• _TASK OBJECTIVE_: In the passage below about the square rule, why does this method need less space than the scribe rule method?

• _GIVEN PASSAGE_:
□ □ □ □ □

The “square rule” is the preferred method of hand-drawing wood for both professional and novice carpenters. This method requires less space for drawing and manipulating workpieces than the scribe rule method because each workpiece can be drawn independently. In addition, the resulting workpieces of the same type are interchangeable with each other in their final assembly. If the workpiece surfaces are flat and sufficiently squared to serve as a reference to a local workpiece coordinate system, the method suggests imagining that an ideal but smaller workpiece exists inside the actual workpiece. This ideal workpiece usually shares two reference surfaces of the real workpiece containing it. The joints of the opposite surfaces, that is, those that will not be used as references, can then be drawn towards the inner surfaces of the ideal workpiece. This is done by reducing the size of the workpiece at the joint. Since size reductions are drawn at uniform distances from the reference surfaces—or, in the case of an arched workpiece, to a chalk line drawn parallel to them—they can vary in depth depending on how much larger than the ideal workpiece the actual workpiece containing it is. Sometimes a workpiece blank may be so far out of square that the ideal workpiece cannot share any of its surfaces; in this case, centerlines or other reference planes must be drawn square on the ends of the workpiece and connected along its surface with chalk lines.
The hand drawing of the workpiece itself involves different activities from selecting the appropriate workpiece for the job, measuring the workpiece, determining possible irregularities and deformations, drawing the required cuts to rectify the workpiece, labeling with graphic signs the surfaces of the workpiece to identify its position and orientation within the intended assembly, determining the coordinate system of the workpiece, marking on the workpiece the vertices, edges, and reference planes from which to determine all the distances and angles of the layout, and finally drawing each geometric figure and categorizing some of them by means of graphic signs. The drawing of the workpiece involves ad hoc design, so it is a creative task that depends mainly on the carpenter's ingenuity and spatial visualization skills. Cutting the workpiece is rather a task that depends primarily on strength and repeatability. Both tasks equally demand consistency.

□ □ □ □ □

• _STORED DATA_:
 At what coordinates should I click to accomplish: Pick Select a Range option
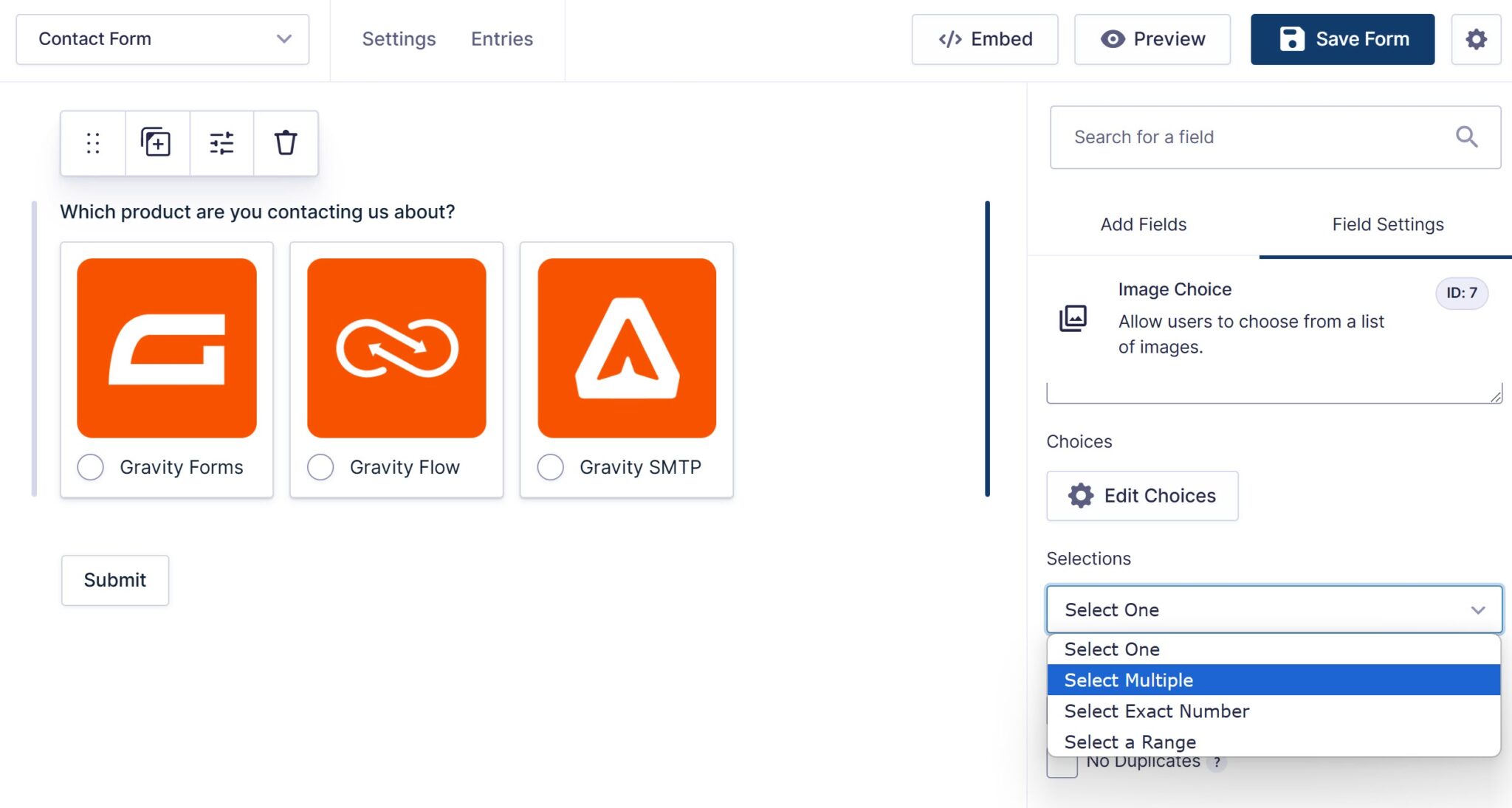tap(1130, 741)
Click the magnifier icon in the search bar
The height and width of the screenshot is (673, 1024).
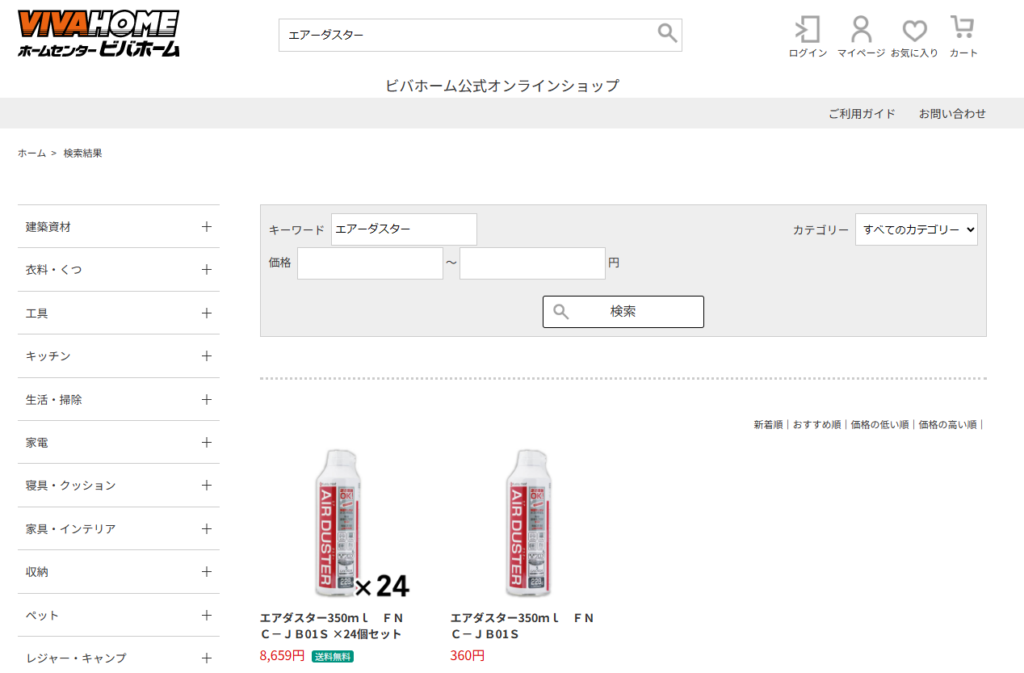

□ □ □ □ □

• _SOLUTION FOR THIS TASK_: Each workpiece can be drawn independently.